A F# implementation of the algorithm described in In Search of an Understandable Consensus Algorithm. Flotten is swedish for raft. The paper is authored by Diego Ongaro and John Ousterhout from Stanford University. The proof is being used to validate my implementation.
To have a look at the implementation, look at Raft.fs which is the algorithm implementation file. Comments abound; many searchable in the paper to find the reason for a certain piece of code.
Description of the Algorithm (paper abstract)
Raft is a consensus algorithm for managing a replicated log. It produces a result equivalent to Paxos, and it is as efficient as Paxos, but its structure is different from Paxos; this makes Raft more understandable than Paxos and also provides a better foundation for building practical systems. In order to enhance understandability, Raft separates the key elements of consensus, such as leader election and log replication, and it enforces a stronger degree of coherency to reduce the number of states that must be considered. Raft also includes a new mechanism for changing the cluster membership, which uses overlapping majorities to guarantee safety. Results from a user study demonstrate that Raft is easier for students to learn than Paxos.
Current Implementation Status
Very raw. When the TODOs have been scrubbed it can be considered pre-alpha. I also plan to do some work to allow remote communication between actors as to make the whole thing more realistic.
- The Log
- Complete AppendEntries for all states
- Complete leader state and all that the leader state means.
- Supervisor actor
- Application entry point
- Tests, tests, tests.
- Separate TimeoutService (as opposed to timer), making timeouts explicit and using a logical clock to discard invalid timeout entries.
- Erlang implementation stores RPCs in dictionary explicitly, I do it implicitly in parallel.
- I should move my voting out to a common pure function
- My vote count is done with a separate yield-harvest actor that acts in a yield-harves fasion. The yield is the grouping function and the harvest the collection of yays and nays - only enough to settle the vote.
- The state is encoded as a mutually recursive asynchronous function in my F# code but as an atom in the erlang implementation
- The Erlang implementation implements RPC primitives, I haven't handled things such as message duplication, sequencing (will do both on Actor level) yet.
Since I'm using a logical clock to keep track of what timeout notifications to ignore, it might be a good idea to implement the pid/ActorRef as a core feature of the extended actor library, and then let each receive, fork, join, send and internal event update the clock component and having forks and the creation of new actors create new ids.
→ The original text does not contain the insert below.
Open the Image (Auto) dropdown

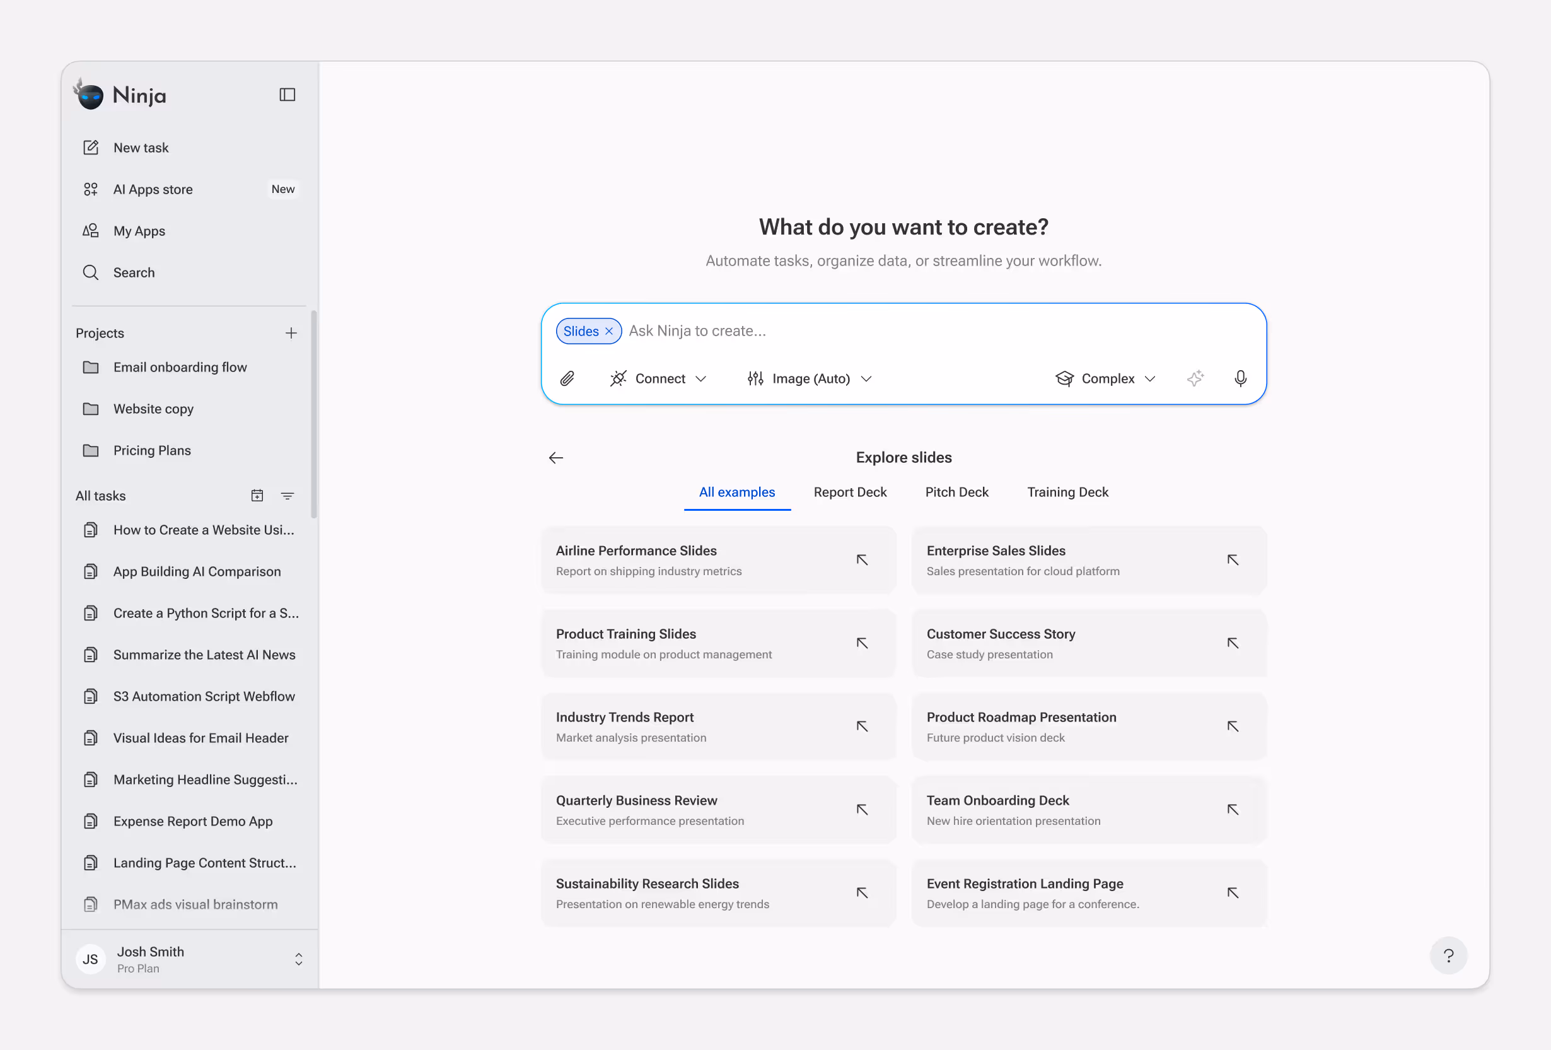point(810,378)
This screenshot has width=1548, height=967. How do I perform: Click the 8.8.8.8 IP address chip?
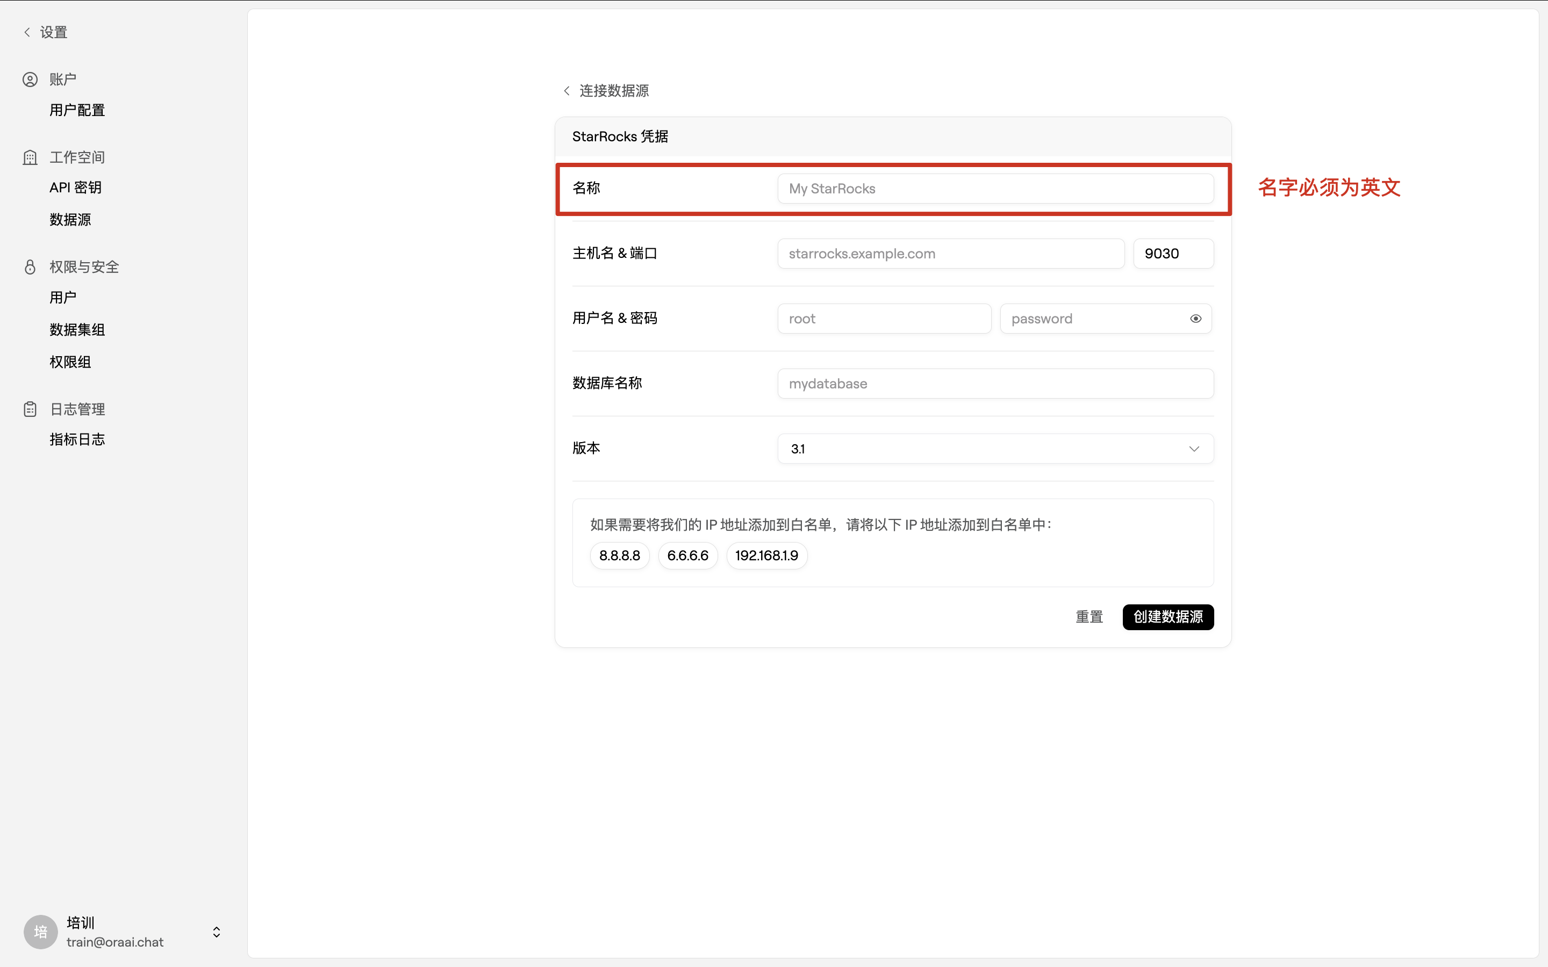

See the paper on Interval Tree Clocks and my initial hacks at implementing them.
- Each RaftActor, in Raft.fs
- A single TimeoutService. Preferrably hosted on the same node as the RaftActor is.
- The voting which is done in parallel with Actors.yieldHarvest.
The MIT License
Copyright (c) 2013 Henrik Feldt
Permission is hereby granted, free of charge, to any person obtaining a copy of this software and associated documentation files (the "Software"), to deal in the Software without restriction, including without limitation the rights to use, copy, modify, merge, publish, distribute, sublicense, and/or sell copies of the Software, and to permit persons to whom the Software is furnished to do so, subject to the following conditions:
The above copyright notice and this permission notice shall be included in all copies or substantial portions of the Software.
THE SOFTWARE IS PROVIDED "AS IS", WITHOUT WARRANTY OF ANY KIND, EXPRESS OR IMPLIED, INCLUDING BUT NOT LIMITED TO THE WARRANTIES OF MERCHANTABILITY, FITNESS FOR A PARTICULAR PURPOSE AND NONINFRINGEMENT. IN NO EVENT SHALL THE AUTHORS OR COPYRIGHT HOLDERS BE LIABLE FOR ANY CLAIM, DAMAGES OR OTHER LIABILITY, WHETHER IN AN ACTION OF CONTRACT, TORT OR OTHERWISE, ARISING FROM, OUT OF OR IN CONNECTION WITH THE SOFTWARE OR THE USE OR OTHER DEALINGS IN THE SOFTWARE.